I have managed to secure the first production EON in the world! The wood is over a hundred years old and comes from a very old bowling ball! It's a DNA60 mod and made in Scotland! I met Mel the modder in Stuttgart and I told him when he makes the first regulated mod I'm in... he only made mech squonkers before. The mod in the picture is the prototype and mine is currently being made.

The mod is completely hand made and takes about 50 hours of loving craftsmanship.

Here are the Bowls being used and I will score the Ivory insert as well!

Reactions: Winner 13 | Creative 1


----------



## CaliGuy (16/7/19)

That is a absolute stunner Rob, when a modder takes such special care to create a mod from such fine materials.
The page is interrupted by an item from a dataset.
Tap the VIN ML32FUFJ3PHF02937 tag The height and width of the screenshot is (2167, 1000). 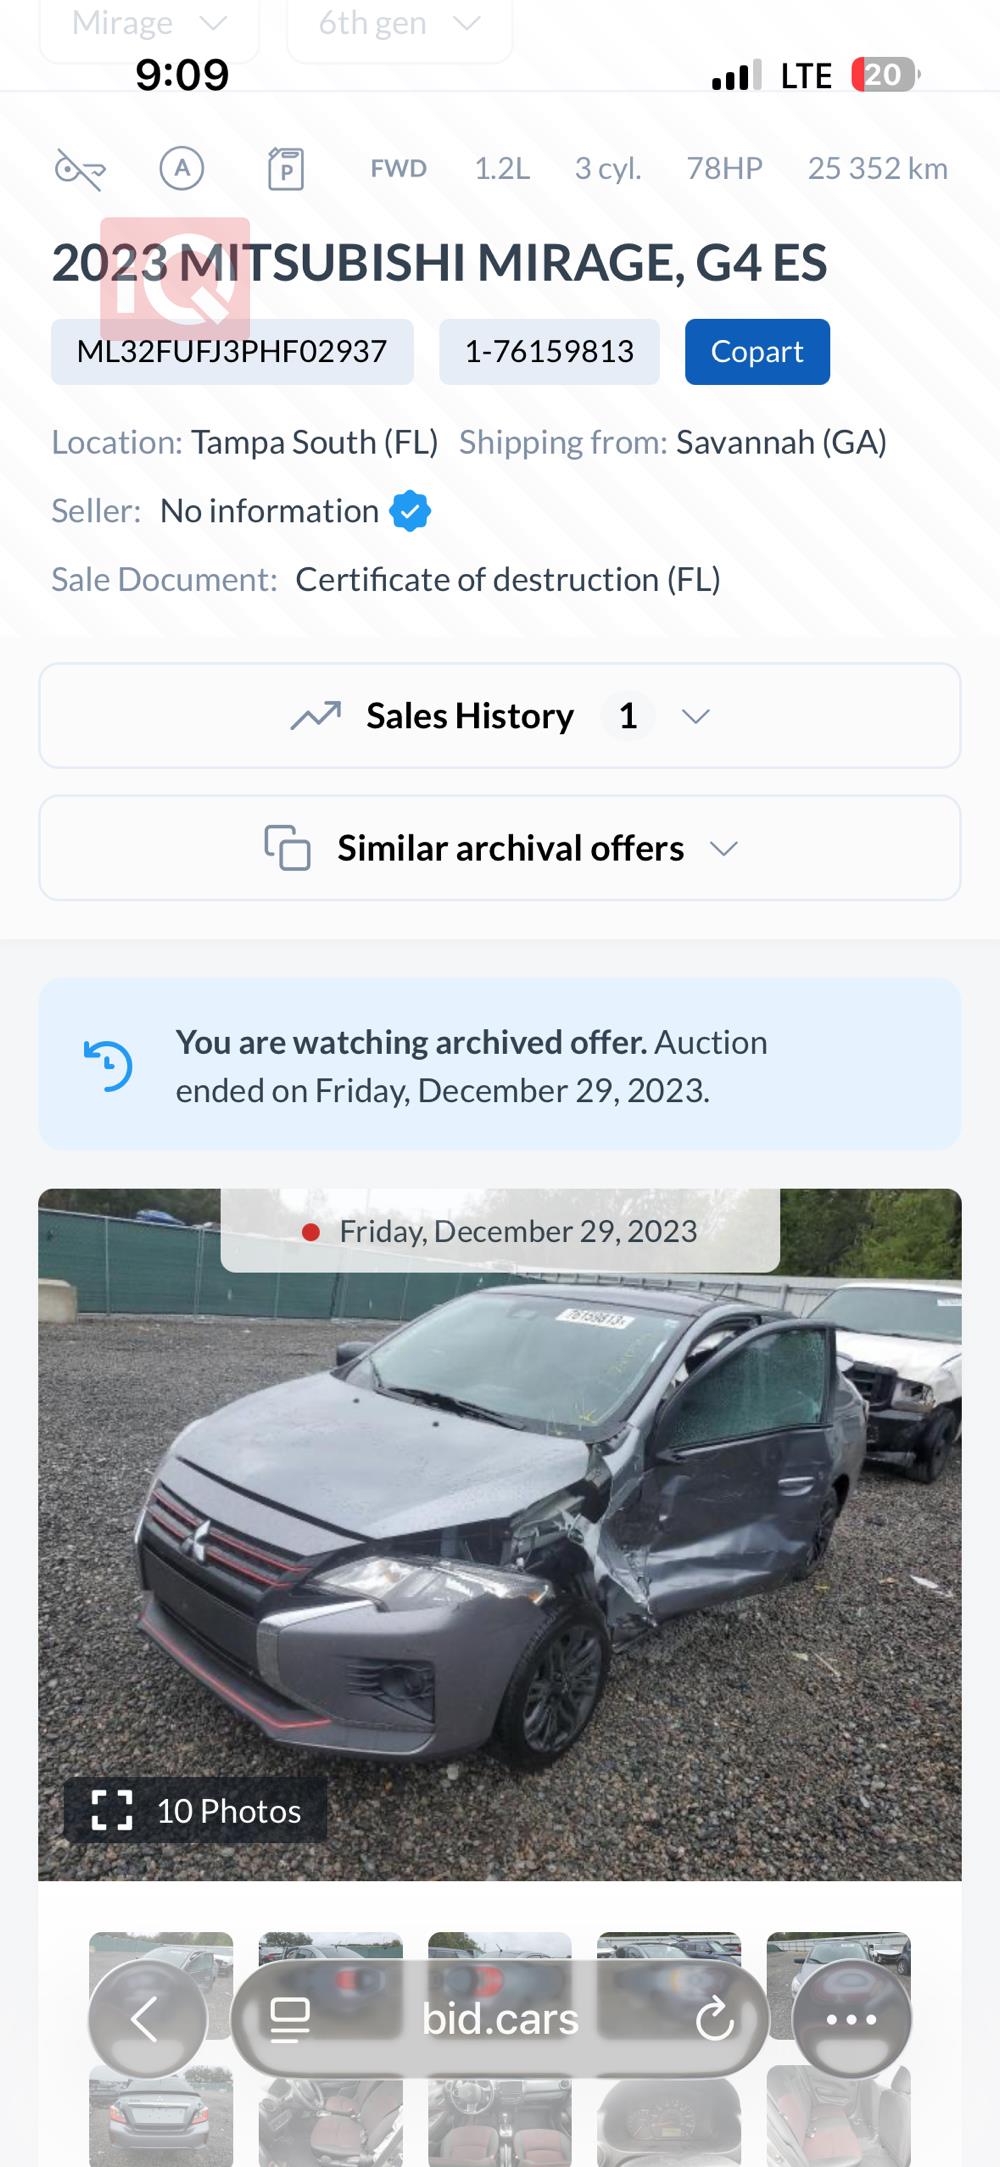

It truelly shows the thought and workmanship that goes into that mod.

Reactions: Agree 4


----------



## CJB85 (16/7/19)

I just got goosebumps...
It makes me mad all over again to think that authorities are trying to paint vaping with the same brush as smoking.

Happy for you Mr @Rob Fisher, this will be exceptional!

Reactions: Like 2 | Agree 2 | Thanks 1


----------



## klipdrifter (17/7/19)

This is truly a special kind of mod. Your one lucky vaper @Rob Fisher

Reactions: Thanks 1


----------



## Silver (17/7/19)

Oh my word, that looks gorgeous @Rob Fisher 
It has such lovely curves !

Reactions: Agree 1 | Thanks 1


----------